**READING TEXT**
=== Section Start ===

Paul Kalkbrenner Finds Himself Between the Arena and the Underground


When the Berlin Wall fell in November of 1989, Paul Kalkbrenner — who was thirteen years old and living in Leipzig, East Germany — did what any right-thinking teenager would do: He bought a hamburger. “The first thing I did was go to a McDonald’s in the West,” he recalls. “And when I was done, I took the paper home with me so I could keep smelling it.” Twenty-five years later, Kalkbrenner would celebrate the collapse of the wall in a somewhat more momentous fashion, by playing a concert at the Brandenburg Gate for 350,000 people to commemorate the anniversary of Germany’s reunification. “You couldn’t even go close to the gate when I was growing up,” he recalls. “Then, playing there, invited by my government, and in front of all those people…” He pauses. “It goes beyond words. What can you say? There were a lot of tears during that show.”

=== Section End ===

**INSTRUCTION A**
Turn the listing, from its first line through the line containing "committee-card: 농해수위 OFF", into a Markdown table with the columns No. and Entry, numbering each row and skipping blank lines. Leave the pictures out.

**INPUT DATA**

=== Section Start ===

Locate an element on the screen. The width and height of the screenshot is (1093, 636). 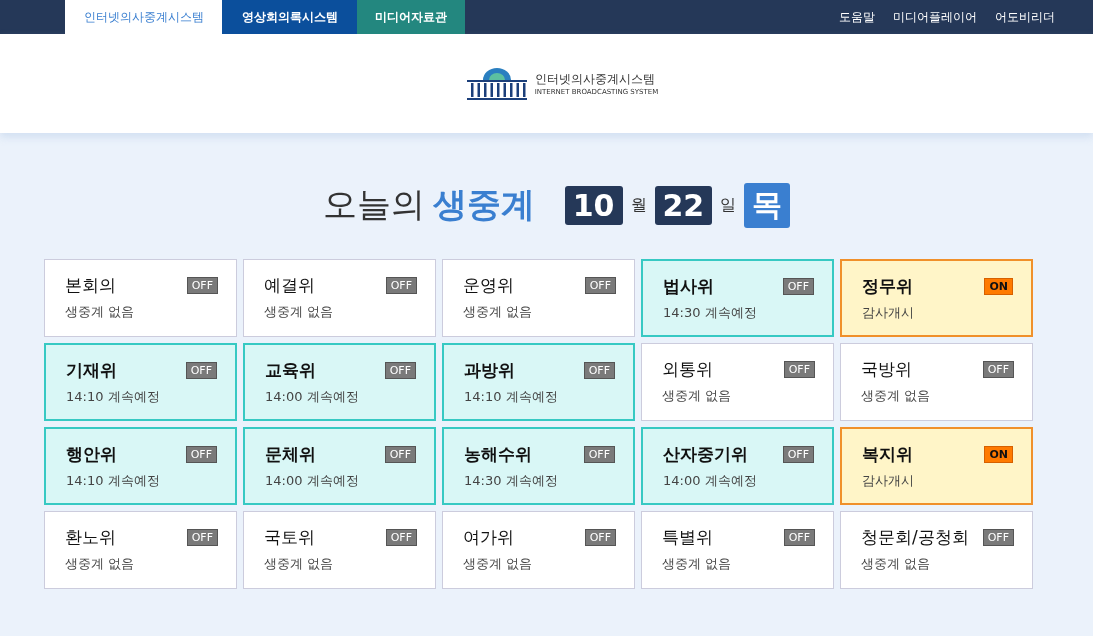
committee-card: 농해수위 OFF 14:30 계속예정 is located at coordinates (538, 466).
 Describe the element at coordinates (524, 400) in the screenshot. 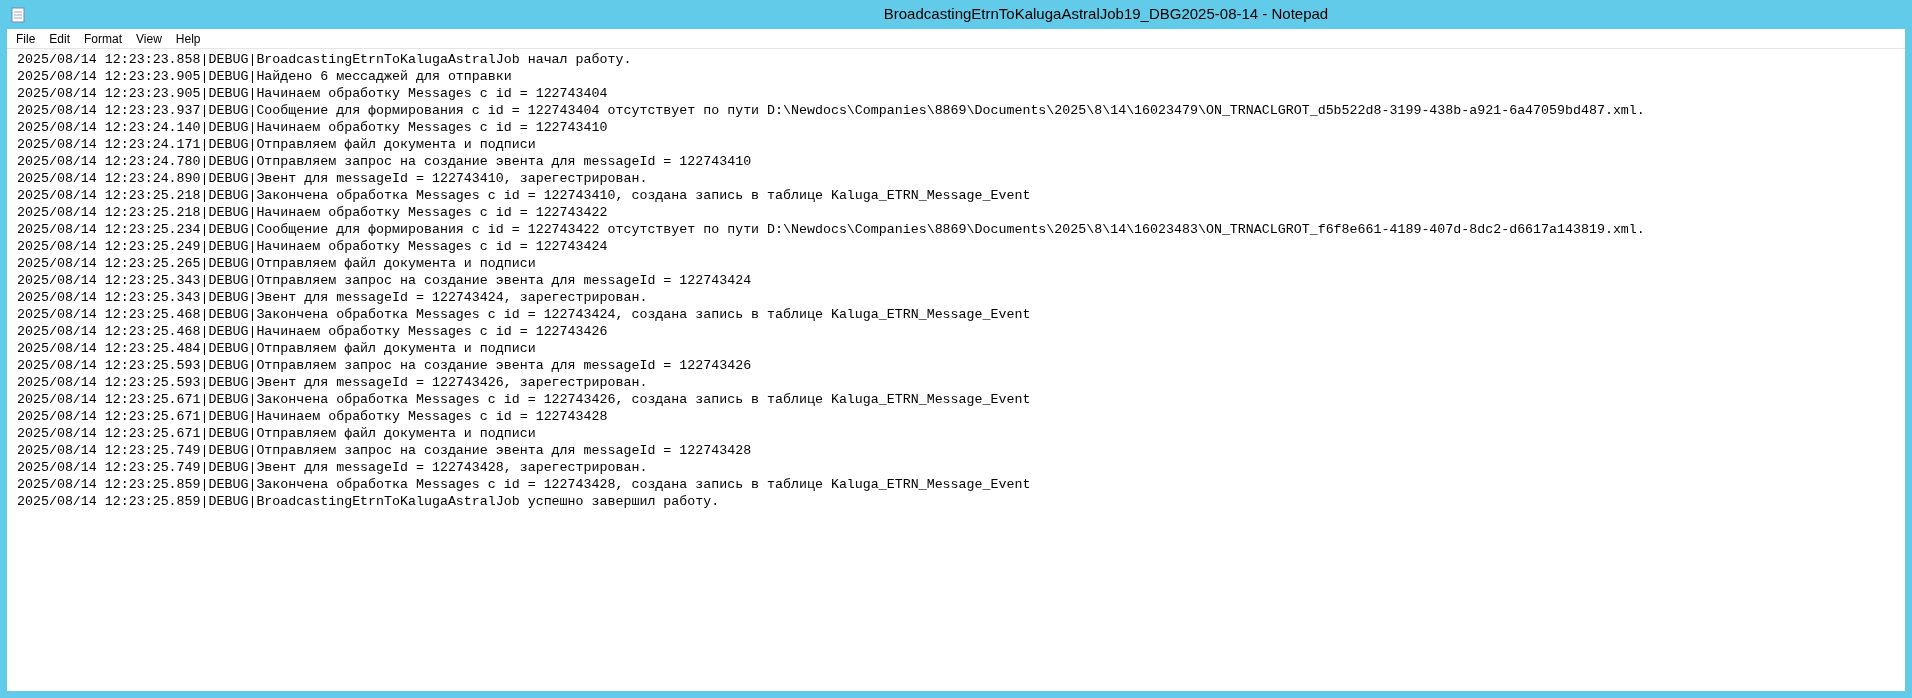

I see `log-line: 2025/08/14 12:23:25.671|DEBUG|Закончена обработка Messages с id = 122743426, создана запись в таблице Kaluga_ETRN_Message_Event` at that location.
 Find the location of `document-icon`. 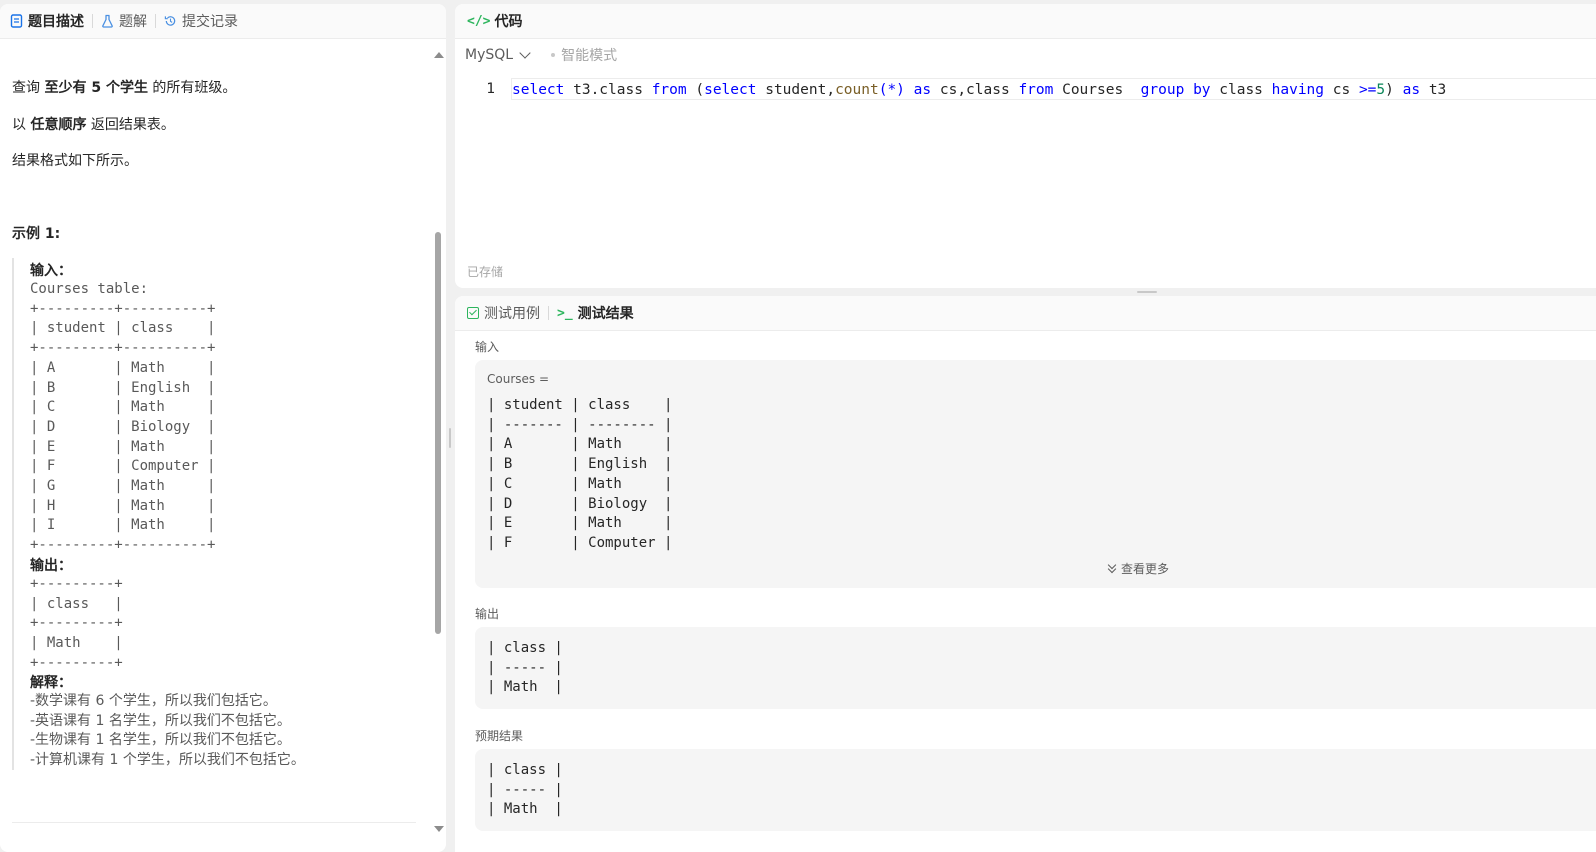

document-icon is located at coordinates (16, 21).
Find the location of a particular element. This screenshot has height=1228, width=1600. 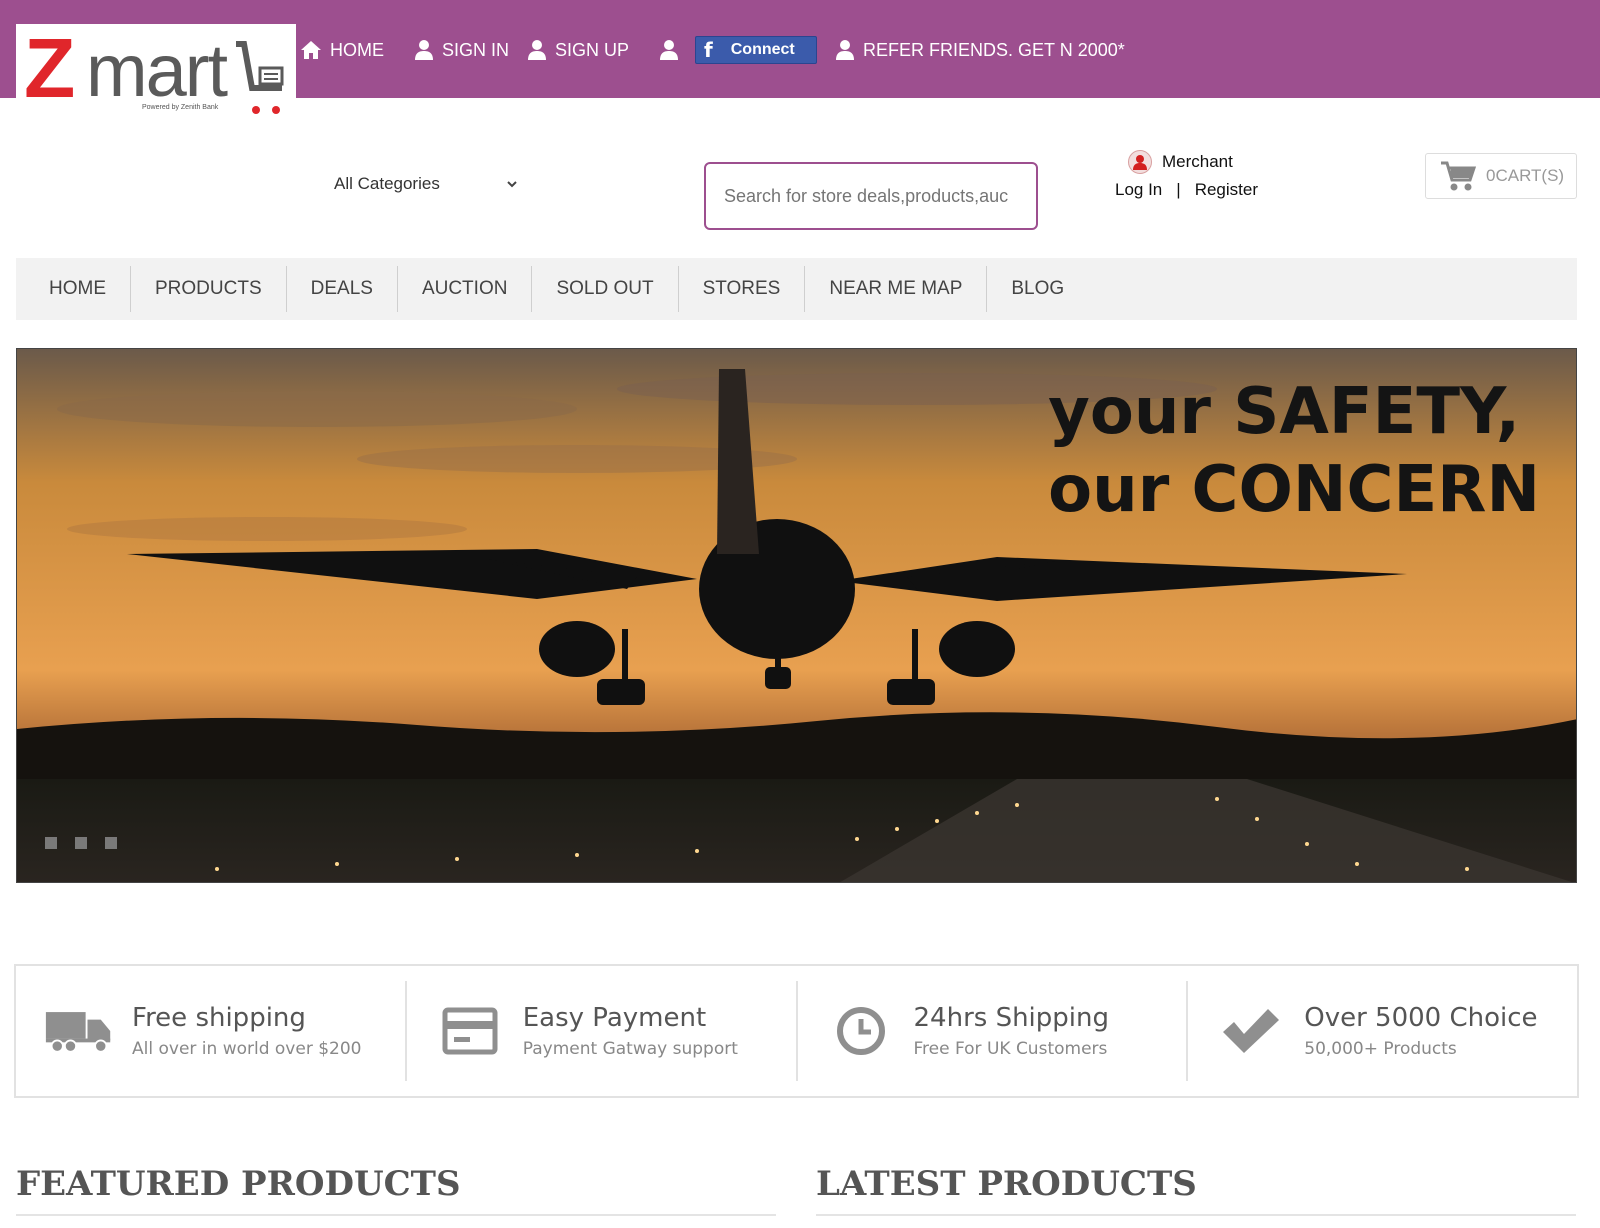

banner-line-2: our CONCERN is located at coordinates (1294, 490).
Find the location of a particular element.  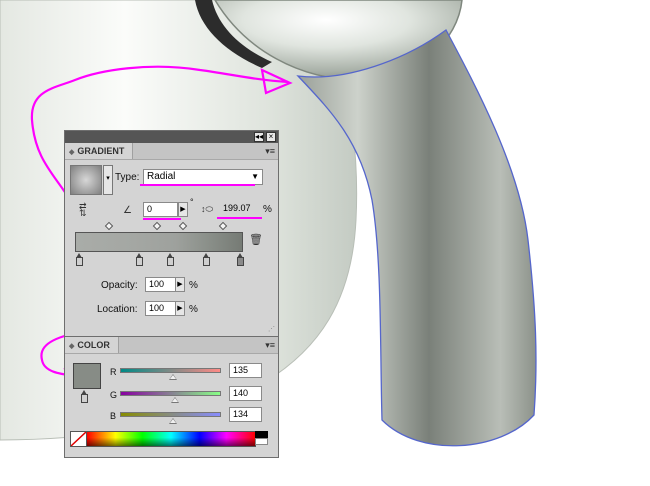

green-slider-thumb is located at coordinates (175, 400).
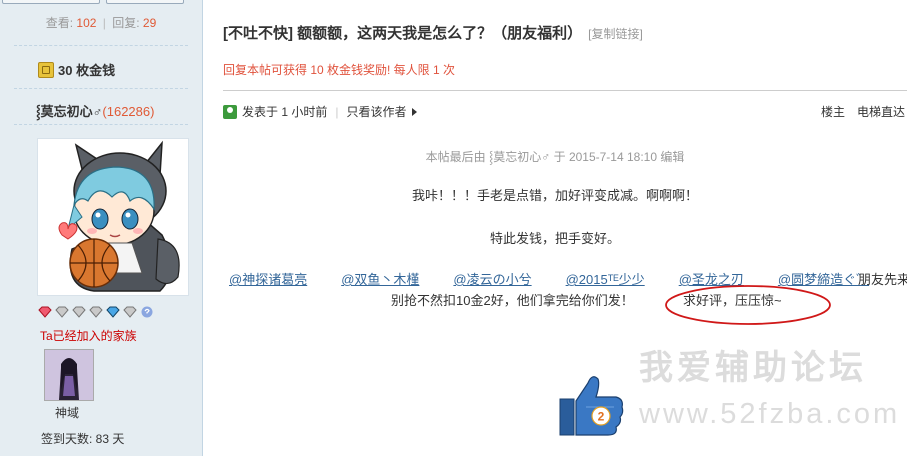  I want to click on red-circle-annotation, so click(748, 305).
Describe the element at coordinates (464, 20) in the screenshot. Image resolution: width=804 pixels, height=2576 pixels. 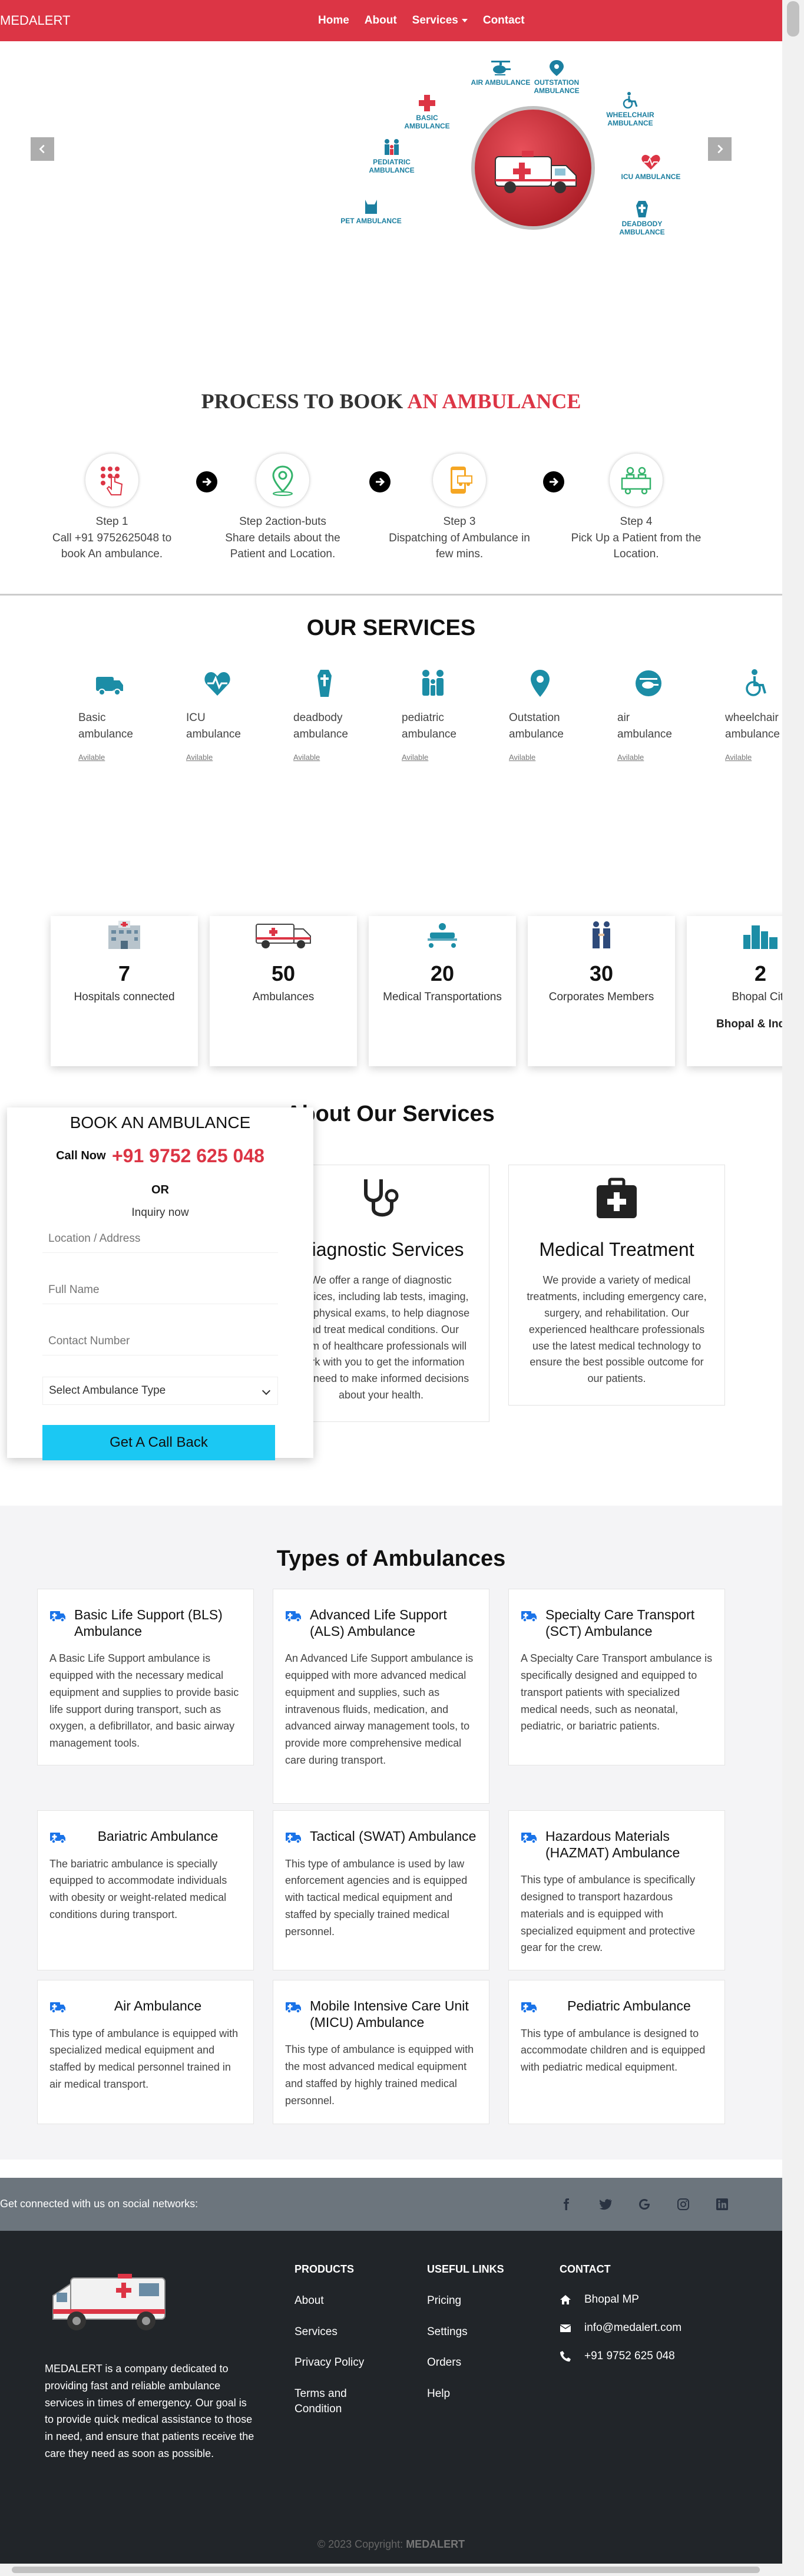
I see `caret-down-icon` at that location.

=== Section End ===

**INSTRUCTION B**
Go on with the Paul Kalkbrenner profile from where it stops.

**ANSWER SECTION A**
| No. | Entry |
|---|---|
| 1 | Locate an element on the screen. The width and height of the screenshot is (1093, 636).  |
| 2 | committee-card: 농해수위 OFF 14:30 계속예정 is located at coordinates (538, 466). |

**ANSWER SECTION B**
The concert at the gate is a good indication of just how far Kalkbrenner has come. After a trio of albums on Ellen Allien’s critically revered underground techno label BPitch Control, he was tapped to create the soundtrack for the film Berlin Calling, which documents the travails of a DJ — rather bluntly named Ickarus — as he disappears into a vacuum of drug addiction and psychosis. As conversations about the film progressed, it was decided that Kalkbrenner shouldn’t just score Berlin Calling, but star in it. The film would go on to become the longest-running film in Germany, staying in theaters for a whopping three years and gifting Kalkbrenner with his first hit single, the regal gospel-dance number “Sky and Sand,” featuring vocals from Kalkbrenner’s brother Fritz. The film made Kalkbrenner a bona fide star in his homeland, even if it cured him of the acting bug for good. “I decided that I should stick with what I do best,” he says, “which is music.”

Now he’s poised to do that on an even bigger scale. His latest record, 7, was released by Columbia Records on August 7, and, in a display of either tremendous faith or savvy marketing, the label granted Kalkbrenner access to its entire library and told him to sample whatever he wanted. “There were crazy things in there — unreleased duets, like Johnny Cash and Bob Dylan doing ‘Girl From the North Country,’ ” he says. “But that wasn’t really what I wanted to start with.”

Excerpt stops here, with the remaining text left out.